Philippians 2:5–6 beautifully describes Trinitarian relationship: “Jesus’ state was Divine, yet he did not cling to equality with God, but he emptied himself.” This is how the three persons of the Trinity relate: by living in an eternal self-emptying (kenosis), which allows each of them to let go completely and give themselves to the other. They are simultaneously loving and totally loveable, one to another.
When we start with the three, we realize God is perfect giving and perfect receiving, which makes communion, extravagant generosity, humble receptivity, and unhindered dialogue the very names of Being. Then we know God as the deepest flow of Life Itself, Relationship Itself. It’s not that a static Divine Being decides to love; love is the very nature and shape of Divine Being.
In the Trinity, love finally has a solid definition and description. If Trinity is the template for all creation, from atoms to galaxies, then a fine metaphor for God is that of a water wheel that is always outpouring in one direction. Giving and surrendered receiving are the shape of reality. Now love becomes much bigger than mere emotions, feelings, infatuation, or passing romance. It is even the physical and metaphysical shape of the universe.

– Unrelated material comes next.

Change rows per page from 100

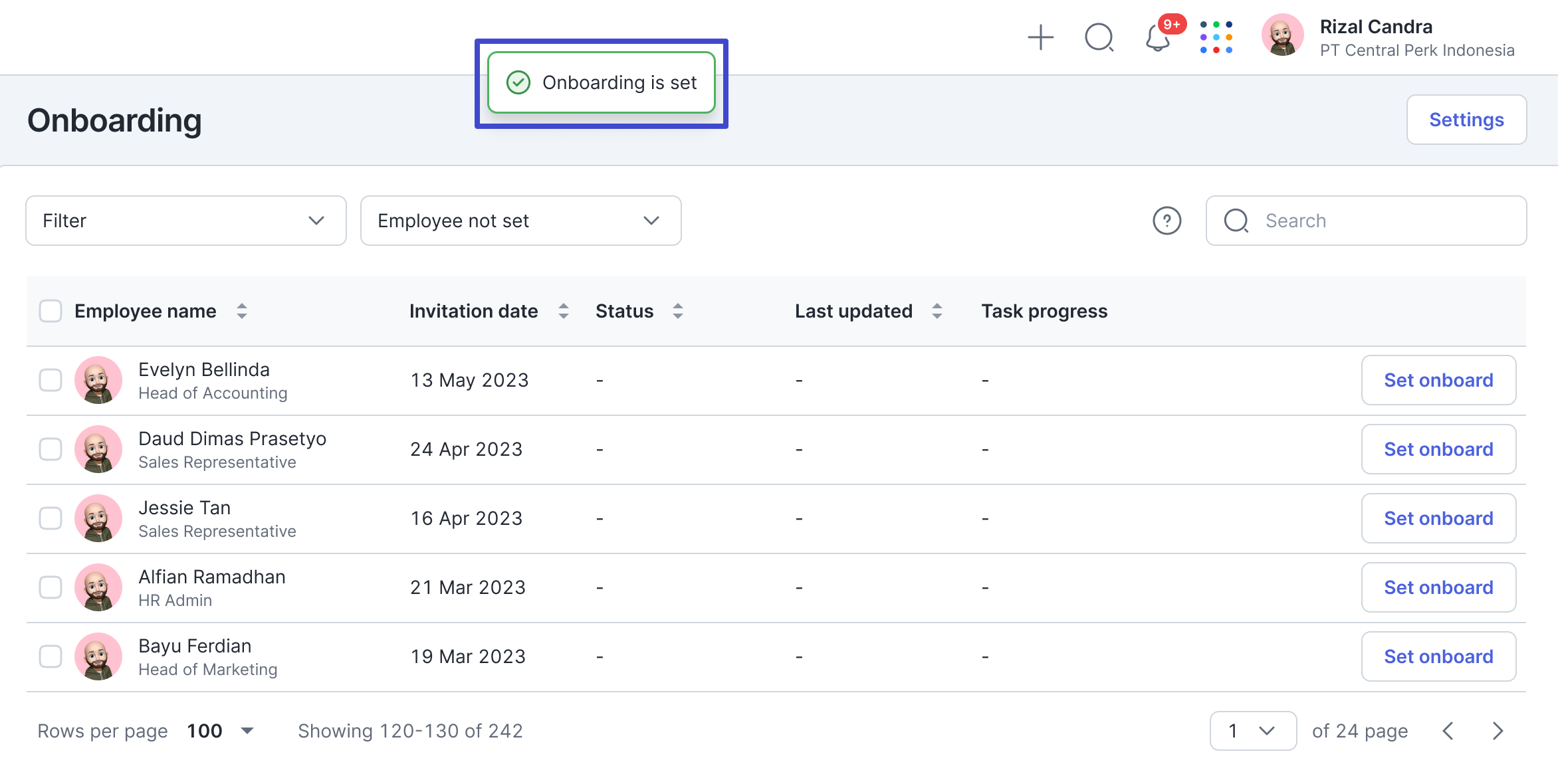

This deep flow is then the pattern of the whole universe, and any idea of God’s “wrath” or of God withholding what is an infinitely outflowing love is theologically impossible. Love is the very pattern with which we start and the goal toward which we move. It gives energy to the entire universe, from orbiting protons and neutrons to the social and sexual life of species, to the planets and stars. We were indeed created in communion, by communion, and for communion (Genesis 1:26 calls it being “created in the image and likeness of God”).

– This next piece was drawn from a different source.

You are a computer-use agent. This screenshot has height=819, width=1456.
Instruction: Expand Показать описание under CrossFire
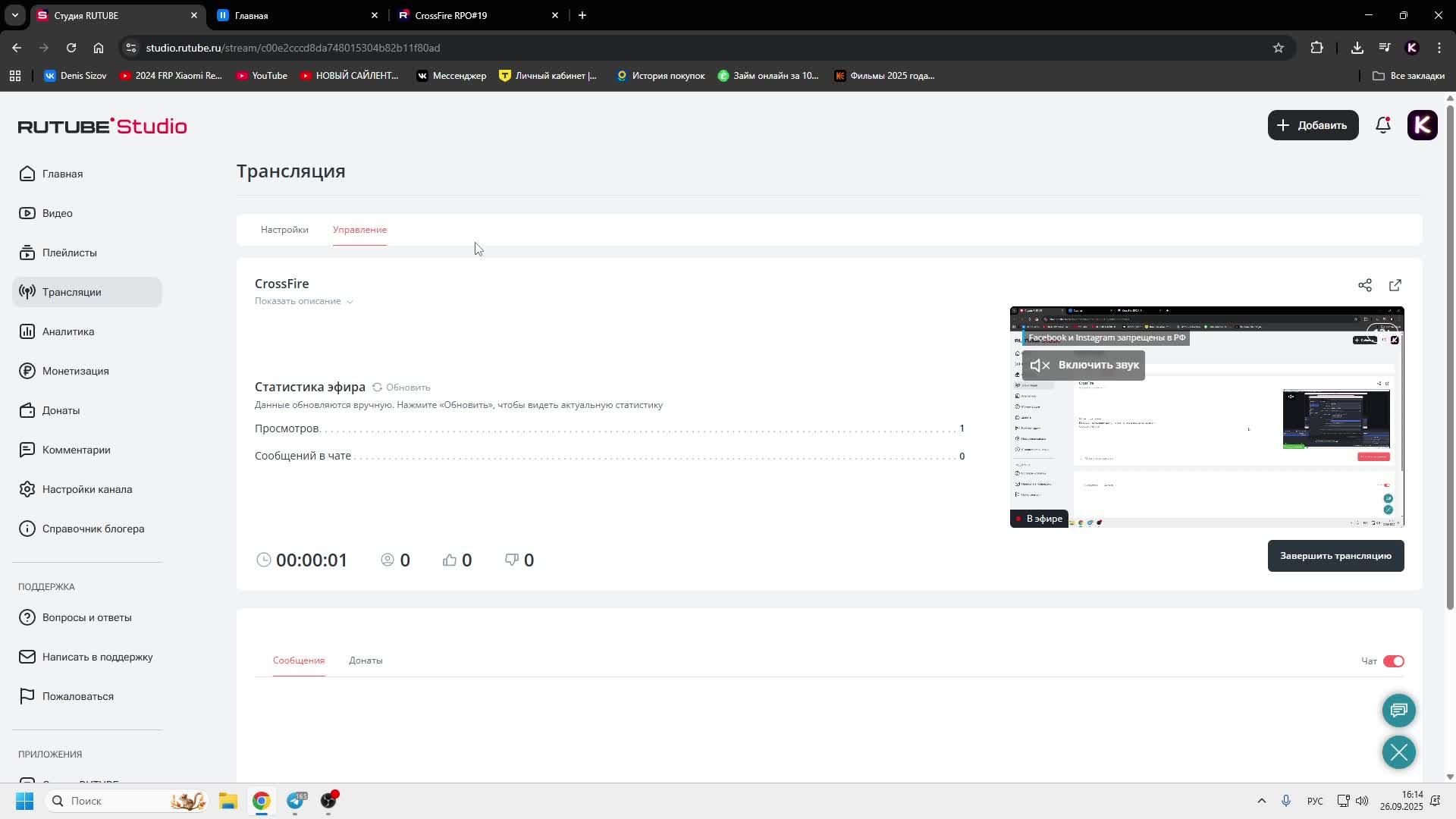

With Trinity as the first and final template for reality, love is the ontological “Ground of Being” itself (as Paul Tillich has said). [2] It is the air that we breathe, as any true mystic discovers, consciously or unconsciously. We do not have to be able to describe this in words to experience it. In fact, we can’t describe it. We can only live it and breathe it.
References:
[1] To learn more about the CAC’s Seven Themes of an Alternative Orthodoxy, visit this page.
[2] Tillich often used this phrase; see The Essential Tillich: An Anthology of the Writings of Paul Tillich, ed. F. Forrester Church (Chicago, IL: University of Chicago Press, 1999).

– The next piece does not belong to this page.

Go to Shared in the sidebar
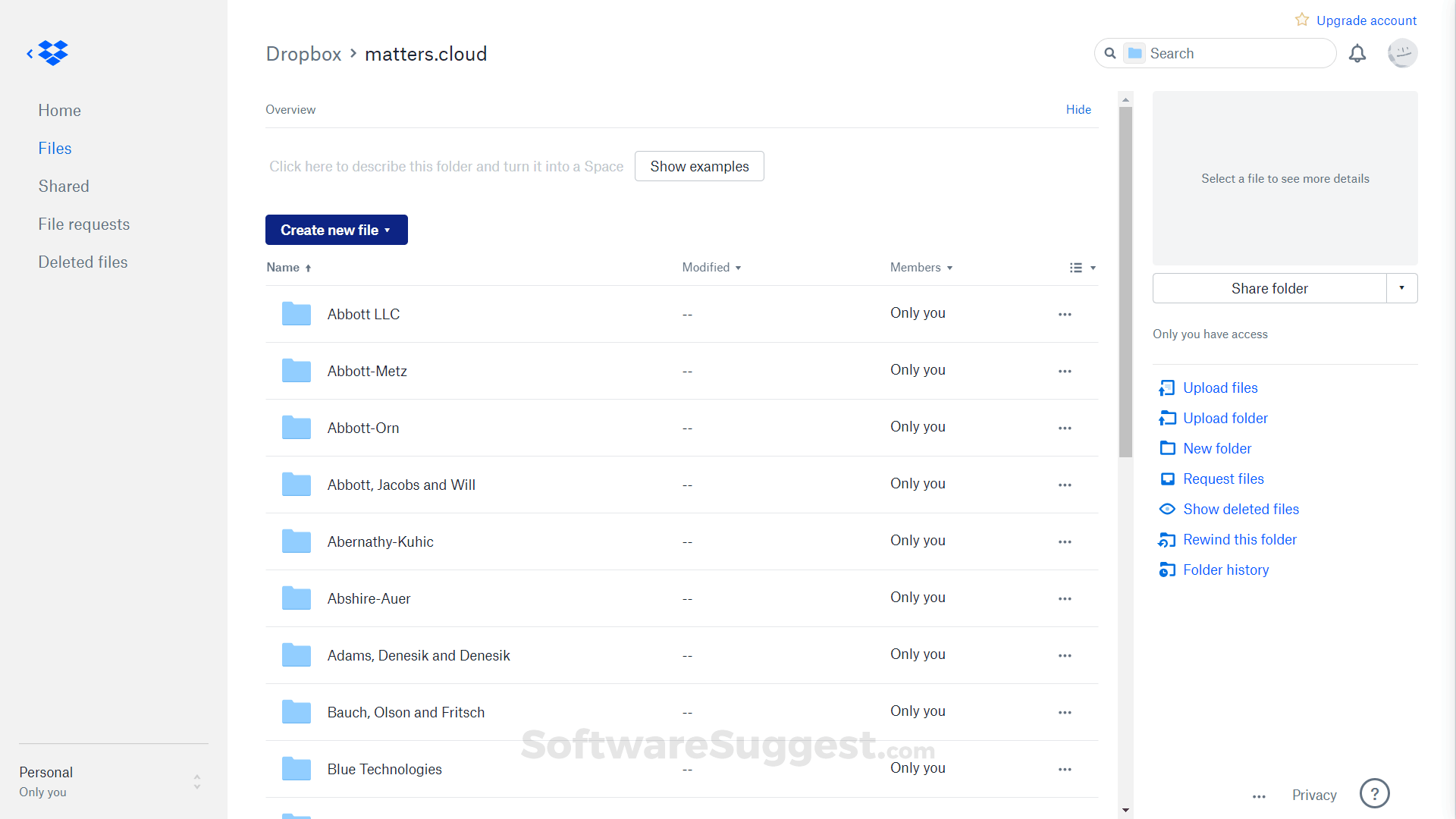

Adapted from Richard Rohr, A Spring within Us: A Book of Daily Meditations (Albuquerque, NM: CAC Publishing, 2016), 258, 259.
Image credit: A path from one week to the next— Jenna Keiper, Untitled. Jenna Keiper, Untitled. Izzy Spitz, Untitled. Watercolor. Used with permission. Click here to enlarge image.
On retreat, the CAC staff used watercolors to connect to our collective grief. This is one of the watercolor paintings that came from that exercise.
Story from Our Community:
On the evening of [my 20-year-old granddaughter’s] funeral, I witnessed the Trinity in action. Her father was cradling her inconsolable mother. Their son was kneeling with his arms around both his mother and father. I stood behind the three of them, with my arms around them. I remember clearly feeling the love flowing through them and around them. It flowed from each of them to the other, and to me as well. It was torture for me to see my own child so heart sick, but in that moment, I was grateful to witness the incredible presence of Love. It was tangible, solid, and thick. In that moment, I saw the great mystery clearly. It was terrible, awesome, and deeply humbling. —Teresa C.